Encuentra la calma en el trabajo
A veces, el trabajo puede sentirse abrumador y es fácil perder la concentración. Una breve sesión de yoga de diez minutos puede ser justo lo que necesitas para reiniciar tu cuerpo y mente. A continuación, te presentamos una serie de ocho posturas que te ayudarán a estirar, reducir el estrés acumulado y aclarar tus pensamientos para tomar decisiones más efectivas.
Practicar yoga en la oficina no siempre depende del tiempo disponible, sino de la comodidad que se siente al hacerlo. Los movimientos amplios pueden resultar incómodos en un entorno laboral, pero hay estiramientos discretos que puedes realizar sin llamar demasiado la atención, proporcionando un gran alivio después de largas horas sentada.
Esta secuencia es perfecta para realizar en el trabajo porque es rápida, no requiere esterilla y se enfoca en las caderas, la zona lumbar, los hombros, el pecho y las muñecas. Estos son los músculos más afectados por estar sentado durante mucho tiempo.
Los beneficios incluyen una reducción del dolor y rigidez corporal, así como una mejora en la circulación, postura y claridad mental para hacer tu jornada laboral más productiva. Un consejo útil: mantén los pies apoyados en el suelo durante tu práctica (y también mientras trabajas) para evitar tensión lumbar.
Rotaciones de cuello
Si sientes tensión en el cuello y los hombros por mirar hacia adelante a la pantalla, este estiramiento alivia esa incomodidad. Siéntate erguida y baja la barbilla hacia el pecho. Gira lentamente la cabeza hacia la derecha y haz una pausa; luego repite hacia la izquierda. Realiza varias repeticiones.
Postura del gato-vaca sentada
Esta postura ayuda a contrarrestar los efectos negativos de estar sentado mucho tiempo. Siéntate erguida sujetándote a los reposabrazos o colocando las manos sobre tus muslos. Inhala arqueando tu espalda mientras alejas los hombros de las orejas; luego exhala redondeando tu columna y bajando la barbilla hacia el pecho. Repite este movimiento.

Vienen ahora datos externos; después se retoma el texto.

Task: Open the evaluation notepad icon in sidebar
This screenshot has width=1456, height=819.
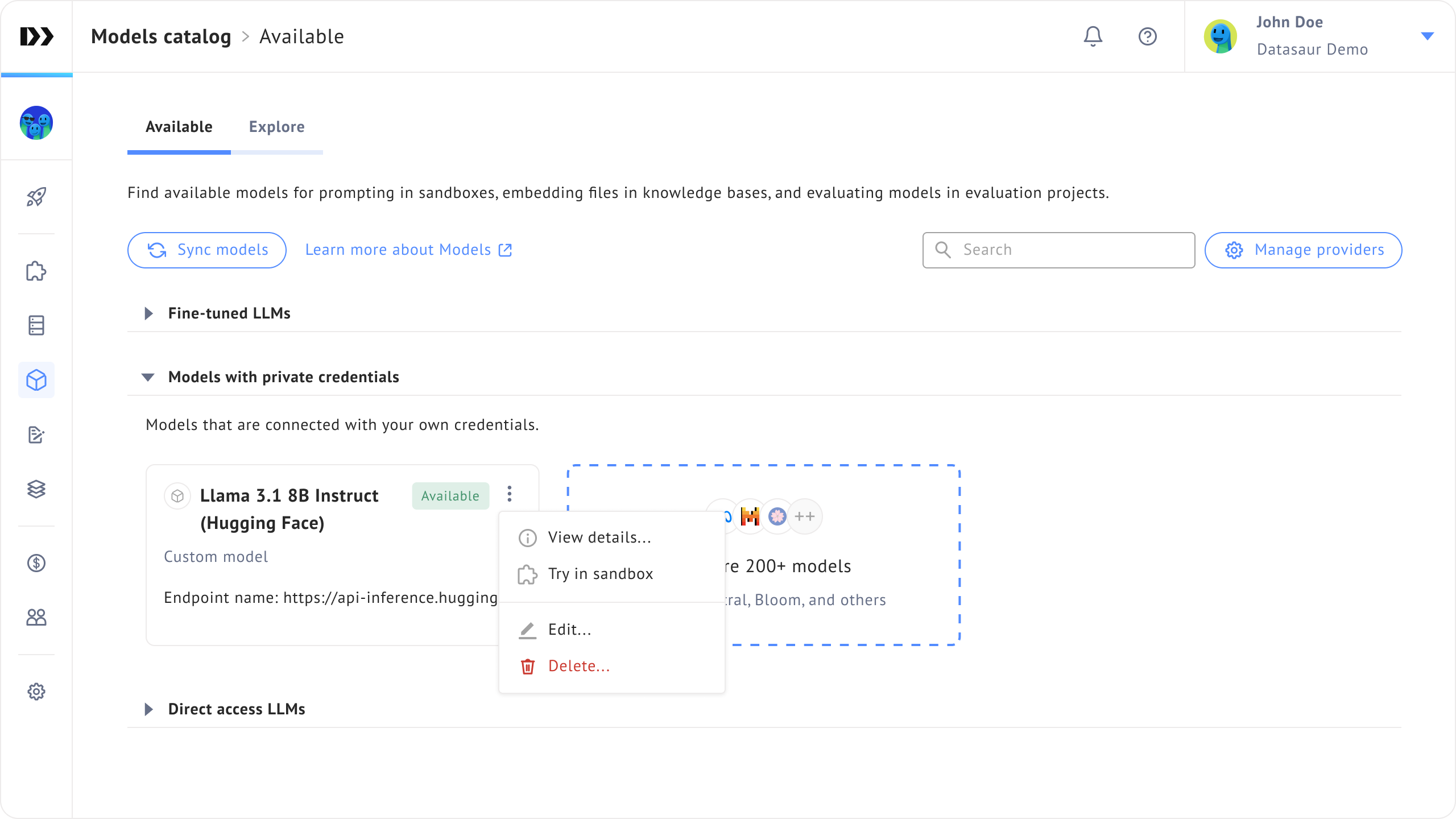Action: 36,435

Estiramientos de muñecas y dedos
Si pasas mucho tiempo escribiendo o usando el ratón, este ejercicio sencillo puede aliviar considerablemente la tensión en tus antebrazos y dedos. Con los brazos extendidos hacia adelante como si estuvieras en Chaturanga, separa bien los dedos con las palmas hacia abajo. Respira profundamente antes de cerrar los puños suavemente; repite varias veces.
Apertura de pecho con apoyo en la silla
Este movimiento corrige una postura encorvada al estar frente al teclado al estirar tus músculos pectorales. Sientate erguida, lleva las manos hacia atrás sujetándolas a ambos lados del respaldo de tu silla; aleja los hombros de las orejas mientras sacas el pecho hacia adelante arqueando ligeramente tu espalda. Respira profundamente antes de relajar.
Inclinación lateral
Ayuda a prevenir molestias al inclinarse para usar un portátil. Apoya tu brazo derecho sobre el reposabrazos o sujétate del borde del asiento con esa mano; levanta el brazo izquierdo hacia arriba e inclínalo lentamente hacia la derecha manteniendo esta posición durante algunas respiraciones antes de cambiar al lado opuesto.
Giro espinal sentado
Llevar a cabo giros durante tu jornada laboral puede ofrecerte un descanso mental necesario frente a la pantalla. Gira hacia tu izquierda sujetándote del reposabrazos izquierdo o del exterior del muslo izquierdo con tu mano derecha; mira por encima del hombro izquierdo manteniendo esta posición durante unas respiraciones antes de repetirlo al otro lado.
Círculos de tobillo
Este pequeño movimiento mejora la circulación sanguínea en las piernas y combate rigidez en pantorrillas y tobillos. Levanta un pie del suelo dibujando círculos con tus dedos para estirar ese tobillo; luego baja ese pie e intenta lo mismo con el otro pie. Para fortalecer tu abdomen, contrae esa zona reclinándote ligeramente sobre tu silla mientras levantas ambos pies simultáneamente girando tus tobillos antes de bajarlos nuevamente.
Flexión hacia adelante de pie
No necesitas un escritorio ni mucho espacio para este estiramiento que ayuda a aliviar tensiones lumbares. De pie, inclínate desde las caderas llevando tus manos a tus muslos o al borde del escritorio o incluso al suelo si es posible; flexiona las rodillas según necesites dejando caer suavemente cabeza y cuello mientras respiras profundamente varias veces antes de volver lentamente a ponerte erguida.